Un mouvement de contestation d'une ampleur inédite agite l'Albanie depuis près d'une semaine. Plusieurs centaines de personnes se sont réunies ce week-end dans la zone protégée du lagon de Vjosa Narta, sur la côte adriatique, pour dénoncer un vaste projet touristique évalué à environ 4 milliards d'euros. Chaque soir, des milliers de manifestants se rassemblent également dans la capitale Tirana, brandissant des drapeaux nationaux et des flamants roses gonflables, symbole de la « révolution des flamants roses ».
Un projet controversé
Ce complexe hôtelier de luxe est porté par le fonds d'investissement Affinity Partners, dont Jared Kushner, gendre et ancien haut conseiller du président américain Donald Trump, est une figure centrale. Son épouse Ivanka Trump a vanté ce « joyau de la mer Adriatique » dans un podcast. Le projet, dévoilé il y a deux ans, reste entouré de zones d'ombre, notamment sur les modalités d'acquisition des terrains. Selon des militants, les constructions pourraient se situer sur une lagune abritant de nombreux oiseaux migrateurs, une zone classée protégée.

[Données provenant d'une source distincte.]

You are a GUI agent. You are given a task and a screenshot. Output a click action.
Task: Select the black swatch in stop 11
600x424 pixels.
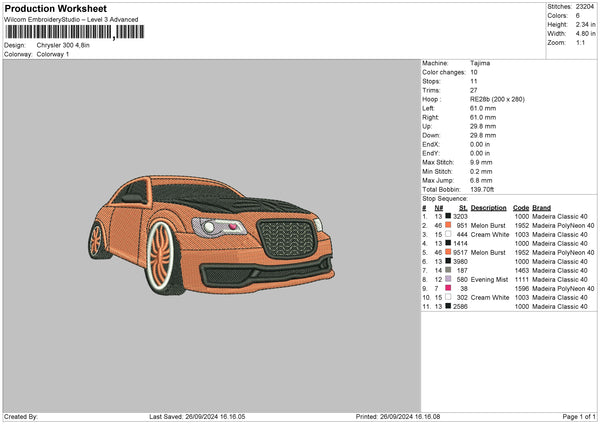[448, 306]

Une mobilisation citoyenne et écologiste
Les associations de défense de l'environnement, à l'image de l'organisation albanaise PPNEA, sont à l'origine des appels au rassemblement. « Toute cette étendue marine est une zone protégée. La détruire serait fatal pour la biodiversité », a affirmé Emiljona Puja, employée dans la finance et participante à la protestation. Les manifestants dénoncent à la fois les conséquences écologiques et le manque de transparence autour de ce mégaprojet.
Tensions politiques
L'opposition albanaise voit dans ce dossier un symbole des dérives du gouvernement d'Edi Rama, au pouvoir depuis 2013. Une militante de PPNEA a souligné que le problème « ne concerne pas seulement la transparence de ce processus, mais aussi le fait que tout cela s'est déroulé au mépris total de l'importance environnementale de cette zone ».
Le Premier ministre, Edi Rama, a réagi en accusant les organisateurs de mener « une guerre hybride guidée depuis l'étranger ». Il a toutefois assuré vendredi qu'« il n'y a pas de raison de s'inquiéter », le projet n'ayant pas encore été officiellement approuvé. Il a ajouté que « les meilleurs experts » étaient « mobilisés » et qu'il s'agissait de « créer quelque chose d'unique ».
Un précédent mouvement
Fin mai, des incidents avaient déjà éclaté près de Vjosa Narta lors d'une première mobilisation contre des travaux préparatoires et l'installation de barbelés délimitant la zone. Les contestataires exigent désormais l'annulation pure et simple du programme.